Stanno divorando foraggio, grano, erba medica e quanto trovano sulla loro strada
L’invasione delle cavallette … dall’Africa alla Sardegna –
Il Corno d’Africa continua a fare i conti con l’invasione delle cavallette.
L’emergenza climatica ha creato delle condizioni senza precedenti per la riproduzione delle locuste nel deserto, solitamente sterile, della penisola arabica e gli stormi sono riusciti a diffondersi in Yemen.
Una situazione davvero difficile, e complicata ancora di più con il coprifuoco imposto nella zona per l’emergenza sanitaria mondiale.
E ora, quando la prima ondata si stava esaurendo, un secondo ciclone ha spazzato la costa meridionale della penisola arabica, innescando una nuova stagione di riproduzione.
Una situazione davvero drammatica per le popolazioni del Corno d’Africa che rischiano una vera e propria carestia.
E l’invasione delle cavallette colpisce anche la Sardegna.

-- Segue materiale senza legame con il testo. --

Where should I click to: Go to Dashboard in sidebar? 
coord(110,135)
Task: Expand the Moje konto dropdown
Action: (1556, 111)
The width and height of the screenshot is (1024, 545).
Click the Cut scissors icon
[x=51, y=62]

Qui stanno divorando foraggio, grano, erba medica e quanto trovano sulla loro strada.
L’epicentro – come riporta l’Ansa – continua ad essere la valle del Tirso, nel centro della Sardegna.

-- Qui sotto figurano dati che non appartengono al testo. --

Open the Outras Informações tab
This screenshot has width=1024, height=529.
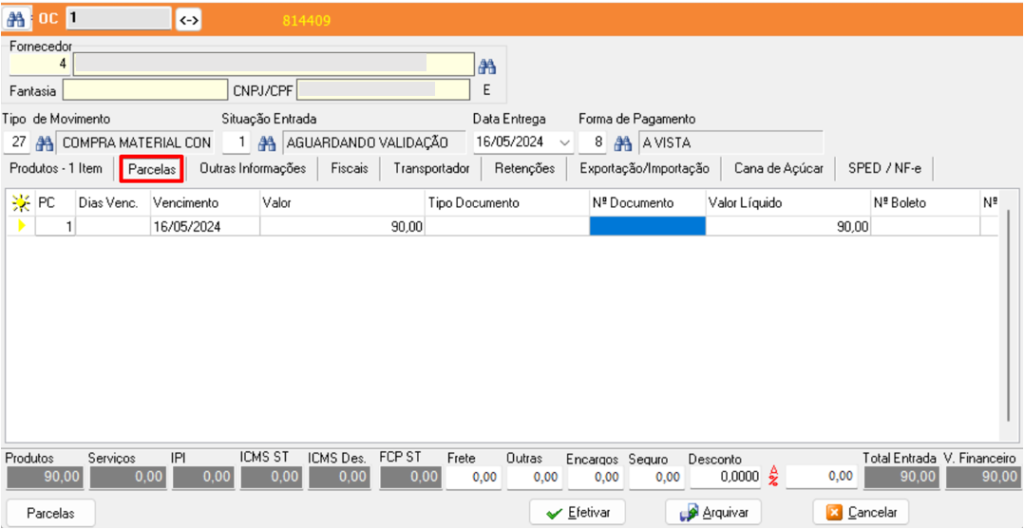coord(253,168)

“E’ da dieci giorni che i terreni dei nostri agricoltori sono preda delle cavallette- ha spiegato all’Ansa il presidente della Coldiretti Nuoro-Olgiastra, Alessandro Serra- e oltre ai paesi vicino alla valle del Tirso quest’anno sta colpendo anche la bassa Olgiastra e qualche paese del Sarcidano”.
La Coldiretti chiede l’aiuto della Regione: “Per procedere al dissodamento dei terreni con tempestività chiediamo risorse alla Regione, quantomeno per poter acquistare il gasolio agricolo per i trattori che dovranno iniziare ad arare i terreni e pagare la manodopera che dovesse essere impiegata dalle aziende agricole, già piegate dalla crisi causati dal coronavirus”.